Collected data:
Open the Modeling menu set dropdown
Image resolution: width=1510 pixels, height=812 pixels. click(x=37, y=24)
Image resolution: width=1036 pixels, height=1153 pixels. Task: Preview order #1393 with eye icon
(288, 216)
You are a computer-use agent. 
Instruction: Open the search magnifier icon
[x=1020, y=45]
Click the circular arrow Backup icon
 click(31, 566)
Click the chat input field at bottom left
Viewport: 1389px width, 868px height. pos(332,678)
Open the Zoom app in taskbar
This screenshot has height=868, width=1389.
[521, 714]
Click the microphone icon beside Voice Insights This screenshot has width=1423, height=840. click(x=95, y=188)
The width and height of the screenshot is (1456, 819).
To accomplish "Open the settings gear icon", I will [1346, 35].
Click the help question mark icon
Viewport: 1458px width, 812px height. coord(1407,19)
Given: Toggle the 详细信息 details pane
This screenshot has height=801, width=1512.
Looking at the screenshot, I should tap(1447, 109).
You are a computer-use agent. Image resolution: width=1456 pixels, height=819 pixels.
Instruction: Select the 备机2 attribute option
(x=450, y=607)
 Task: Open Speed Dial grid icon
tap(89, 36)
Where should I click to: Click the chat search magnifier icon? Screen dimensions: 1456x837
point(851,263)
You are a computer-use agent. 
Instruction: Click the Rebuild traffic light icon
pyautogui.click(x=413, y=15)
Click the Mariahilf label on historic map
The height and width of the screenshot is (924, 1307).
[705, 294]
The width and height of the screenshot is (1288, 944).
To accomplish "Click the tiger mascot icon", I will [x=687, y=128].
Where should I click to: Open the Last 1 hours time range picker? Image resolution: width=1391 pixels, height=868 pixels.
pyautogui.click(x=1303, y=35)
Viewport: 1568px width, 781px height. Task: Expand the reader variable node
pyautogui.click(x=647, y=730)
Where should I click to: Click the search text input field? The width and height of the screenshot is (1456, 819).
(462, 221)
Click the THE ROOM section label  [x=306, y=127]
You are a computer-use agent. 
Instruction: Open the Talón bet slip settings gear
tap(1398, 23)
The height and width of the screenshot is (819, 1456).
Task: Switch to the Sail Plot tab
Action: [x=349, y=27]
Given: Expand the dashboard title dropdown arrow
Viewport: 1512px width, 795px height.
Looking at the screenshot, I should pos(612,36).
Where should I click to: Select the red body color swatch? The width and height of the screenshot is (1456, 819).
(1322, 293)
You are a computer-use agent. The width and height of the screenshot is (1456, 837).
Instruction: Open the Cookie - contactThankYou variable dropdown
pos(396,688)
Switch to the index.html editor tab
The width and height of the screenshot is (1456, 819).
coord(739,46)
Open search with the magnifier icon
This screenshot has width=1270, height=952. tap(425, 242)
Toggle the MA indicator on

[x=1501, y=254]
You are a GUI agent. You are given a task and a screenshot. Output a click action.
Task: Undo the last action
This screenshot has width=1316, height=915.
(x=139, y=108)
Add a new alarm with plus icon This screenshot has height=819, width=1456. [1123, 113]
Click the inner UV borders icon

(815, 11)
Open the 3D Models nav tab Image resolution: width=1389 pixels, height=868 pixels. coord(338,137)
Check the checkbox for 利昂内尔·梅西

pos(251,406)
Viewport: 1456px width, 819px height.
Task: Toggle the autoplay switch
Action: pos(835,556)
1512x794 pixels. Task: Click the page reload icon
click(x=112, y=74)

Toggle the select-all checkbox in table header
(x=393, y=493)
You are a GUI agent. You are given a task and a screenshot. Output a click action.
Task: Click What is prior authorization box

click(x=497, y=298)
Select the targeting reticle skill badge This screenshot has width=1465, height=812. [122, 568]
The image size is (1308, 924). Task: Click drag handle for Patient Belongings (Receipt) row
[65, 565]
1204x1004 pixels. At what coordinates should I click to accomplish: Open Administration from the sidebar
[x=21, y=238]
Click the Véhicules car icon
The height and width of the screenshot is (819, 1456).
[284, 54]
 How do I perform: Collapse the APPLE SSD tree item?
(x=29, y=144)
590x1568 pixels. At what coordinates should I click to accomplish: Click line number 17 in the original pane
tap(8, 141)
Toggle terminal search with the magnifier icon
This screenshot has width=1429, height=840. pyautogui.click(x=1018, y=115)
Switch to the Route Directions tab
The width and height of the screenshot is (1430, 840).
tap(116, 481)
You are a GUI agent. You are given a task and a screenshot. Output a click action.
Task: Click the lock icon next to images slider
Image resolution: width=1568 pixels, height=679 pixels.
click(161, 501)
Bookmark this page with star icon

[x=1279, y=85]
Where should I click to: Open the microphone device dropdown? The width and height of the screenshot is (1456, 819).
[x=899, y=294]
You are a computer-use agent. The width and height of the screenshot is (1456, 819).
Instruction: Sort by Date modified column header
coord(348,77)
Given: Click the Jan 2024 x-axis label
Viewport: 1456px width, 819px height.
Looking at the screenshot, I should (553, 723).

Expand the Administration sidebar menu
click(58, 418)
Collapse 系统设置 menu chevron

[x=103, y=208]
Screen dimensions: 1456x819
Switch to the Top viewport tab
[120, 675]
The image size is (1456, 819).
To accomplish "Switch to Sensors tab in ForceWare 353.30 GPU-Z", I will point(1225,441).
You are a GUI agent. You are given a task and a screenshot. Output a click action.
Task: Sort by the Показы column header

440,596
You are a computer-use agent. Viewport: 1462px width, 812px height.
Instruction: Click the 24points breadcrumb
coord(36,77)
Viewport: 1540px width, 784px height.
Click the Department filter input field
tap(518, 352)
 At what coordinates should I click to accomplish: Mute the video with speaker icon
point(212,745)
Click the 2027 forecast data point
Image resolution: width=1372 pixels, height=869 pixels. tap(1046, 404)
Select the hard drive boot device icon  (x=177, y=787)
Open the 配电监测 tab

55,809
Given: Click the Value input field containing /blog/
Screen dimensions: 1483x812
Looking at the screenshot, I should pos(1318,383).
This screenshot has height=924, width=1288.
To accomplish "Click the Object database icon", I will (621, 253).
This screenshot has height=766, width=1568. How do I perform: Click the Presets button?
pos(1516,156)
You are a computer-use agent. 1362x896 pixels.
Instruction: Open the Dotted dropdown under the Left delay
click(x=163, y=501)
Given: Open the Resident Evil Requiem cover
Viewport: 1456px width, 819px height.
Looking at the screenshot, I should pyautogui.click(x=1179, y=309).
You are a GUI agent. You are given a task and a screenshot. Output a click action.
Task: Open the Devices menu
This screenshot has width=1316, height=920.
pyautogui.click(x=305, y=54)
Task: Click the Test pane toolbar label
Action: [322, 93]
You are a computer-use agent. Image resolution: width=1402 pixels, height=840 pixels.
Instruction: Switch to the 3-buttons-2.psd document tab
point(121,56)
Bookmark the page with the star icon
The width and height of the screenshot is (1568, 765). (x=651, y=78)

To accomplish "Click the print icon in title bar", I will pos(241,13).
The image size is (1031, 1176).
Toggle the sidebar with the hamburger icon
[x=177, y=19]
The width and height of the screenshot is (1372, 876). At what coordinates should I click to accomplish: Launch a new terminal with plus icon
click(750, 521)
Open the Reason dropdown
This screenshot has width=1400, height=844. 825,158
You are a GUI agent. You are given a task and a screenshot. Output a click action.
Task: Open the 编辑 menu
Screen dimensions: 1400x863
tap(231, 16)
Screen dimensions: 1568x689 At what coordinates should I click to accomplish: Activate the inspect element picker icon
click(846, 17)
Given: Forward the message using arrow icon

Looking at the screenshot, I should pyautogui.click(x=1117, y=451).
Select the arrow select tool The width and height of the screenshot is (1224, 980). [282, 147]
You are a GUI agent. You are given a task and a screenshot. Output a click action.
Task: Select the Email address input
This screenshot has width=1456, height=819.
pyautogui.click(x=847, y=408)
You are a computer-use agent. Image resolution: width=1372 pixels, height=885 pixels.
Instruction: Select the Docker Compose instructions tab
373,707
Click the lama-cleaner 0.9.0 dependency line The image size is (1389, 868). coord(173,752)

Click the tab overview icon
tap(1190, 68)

◆ What to work on: Look above for the line with "Switch to the index.html editor tab" and the line with "Task: Click the lock". Retype those two lines and every line between them exactly, adding nothing.

◆ Result of the exercise:
Switch to the index.html editor tab
The width and height of the screenshot is (1456, 819).
coord(739,46)
Open search with the magnifier icon
This screenshot has width=1270, height=952. tap(425, 242)
Toggle the MA indicator on

[x=1501, y=254]
You are a GUI agent. You are given a task and a screenshot. Output a click action.
Task: Undo the last action
This screenshot has width=1316, height=915.
(x=139, y=108)
Add a new alarm with plus icon This screenshot has height=819, width=1456. [1123, 113]
Click the inner UV borders icon

(815, 11)
Open the 3D Models nav tab Image resolution: width=1389 pixels, height=868 pixels. coord(338,137)
Check the checkbox for 利昂内尔·梅西

pos(251,406)
Viewport: 1456px width, 819px height.
Task: Toggle the autoplay switch
Action: pos(835,556)
1512x794 pixels. Task: Click the page reload icon
click(x=112, y=74)

Toggle the select-all checkbox in table header
(x=393, y=493)
You are a GUI agent. You are given a task and a screenshot. Output a click action.
Task: Click What is prior authorization box

click(x=497, y=298)
Select the targeting reticle skill badge This screenshot has width=1465, height=812. [122, 568]
The image size is (1308, 924). Task: Click drag handle for Patient Belongings (Receipt) row
[65, 565]
1204x1004 pixels. At what coordinates should I click to accomplish: Open Administration from the sidebar
[x=21, y=238]
Click the Véhicules car icon
The height and width of the screenshot is (819, 1456).
[284, 54]
 How do I perform: Collapse the APPLE SSD tree item?
(x=29, y=144)
590x1568 pixels. At what coordinates should I click to accomplish: Click line number 17 in the original pane
tap(8, 141)
Toggle terminal search with the magnifier icon
This screenshot has width=1429, height=840. pyautogui.click(x=1018, y=115)
Switch to the Route Directions tab
The width and height of the screenshot is (1430, 840).
tap(116, 481)
You are a GUI agent. You are given a task and a screenshot. Output a click action.
Task: Click the lock icon next to images slider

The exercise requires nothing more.